Les gens aiment s’accuser d’avoir les genoux faibles. Êtes-vous enclin à faire des compromis avec un ennemi pour éviter pire ? Genoux lâches. Vous préférez ne pas vous disputer avec votre patron ? Genoux lâches.

Les joueurs de football de la Coupe du monde sont désormais également accusés de faiblesse des genoux. Le capitaine Virgil van Dijk aurait dû défier la FIFA lorsqu’ils lui ont interdit de porter le groupe OneLove : « Voudriez-vous me donner un carton jaune ? Fais ce que tu veux.”

Comme si on pouvait s’attendre à ce qu’un footballeur, en route vers ce qui doit être l’apogée de sa courte carrière, parte seul en guerre contre tous ces patrons de football corrompus chargés de jouer un tournoi dans un pays tout aussi corrompu. Pas Van Dijk, mais la KNVB aurait pu contacter d’autres syndicats pour contester la mesure de la FIFA. Si ces syndicats avaient pris position ensemble et menacé de partir, la FIFA aurait rapidement retiré son intimidant cercueil.

Genoux si faibles au KNVB? Oui, mais ce n’étaient pas les genoux faibles qui m’avaient le plus dégoûté ces dernières semaines. C’étaient les genoux de nul autre que Joe Biden, l’homme que j’ai toujours considéré bien plus que son ennemi Donald Trump.

L’administration Biden a franchi une étape qui aurait facilement pu venir de Trump, s’il avait encore été président. Biden a demandé à un tribunal américain d’accorder l’immunité au prince héritier saoudien Mohammed bin Salman. Une action civile a été intentée contre Bin Salman aux États-Unis par Hatice Cengiz, la fiancée de Jamal Khashoggi, le journaliste assassiné il y a quatre ans à l’ambassade d’Arabie saoudite en Turquie.

Khashoggi s’y est présenté pour des documents liés à son projet de mariage et a été assassiné, après quoi son corps démembré a été sorti clandestinement de l’ambassade.
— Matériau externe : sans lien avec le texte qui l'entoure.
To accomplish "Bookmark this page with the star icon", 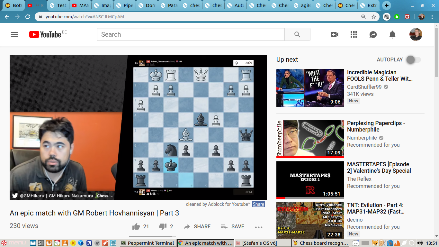I will point(374,17).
Khashoggi était un féroce critique du régime saoudien. Il ne fait aucun doute que Bin Salman a ordonné l’assassinat. Biden lui-même l’a dit lors de sa campagne électorale, ajoutant qu’il «ferait en fait des Saoudiens le paria qu’ils sont”.

La guerre en Ukraine a tout changé. Les États-Unis voulaient plus de pétrole de l’Arabie saoudite et Biden est allé, mais sans grand succès, rendre visite à Bin Salman à l’amiable. Il semble maintenant que l’administration Biden va à nouveau accommoder les Saoudiens en accordant l’immunité à ben Salmane. “Jamal est encore mort aujourd’hui”, a répondu sa fiancée. Il existe un argument juridique pour accorder cette immunité : tous les chefs de gouvernement sont éligibles, y compris Bin Salman, qui a été nommé Premier ministre cette année, probablement parce qu’il est alors devenu immunisé.

Mais cela a également surpris les démocrates que le gouvernement Biden protège si ouvertement Bin Salman. Le sénateur Tim Kaine de Virginie a exprimé sa déception : « Le gouvernement n’avait aucune obligation d’être proactif.

Peu d’attention a été accordée aux Pays-Bas à cette triste évolution de l’affaire Khashoggi, en tout cas beaucoup moins qu’aux genoux faibles du pays du football. Peut-être que les Pays-Bas deviendront champions du monde avec ces genoux, mais j’aurais préféré que le fiancé de Khashoggi n’ait plus à faire le deuil.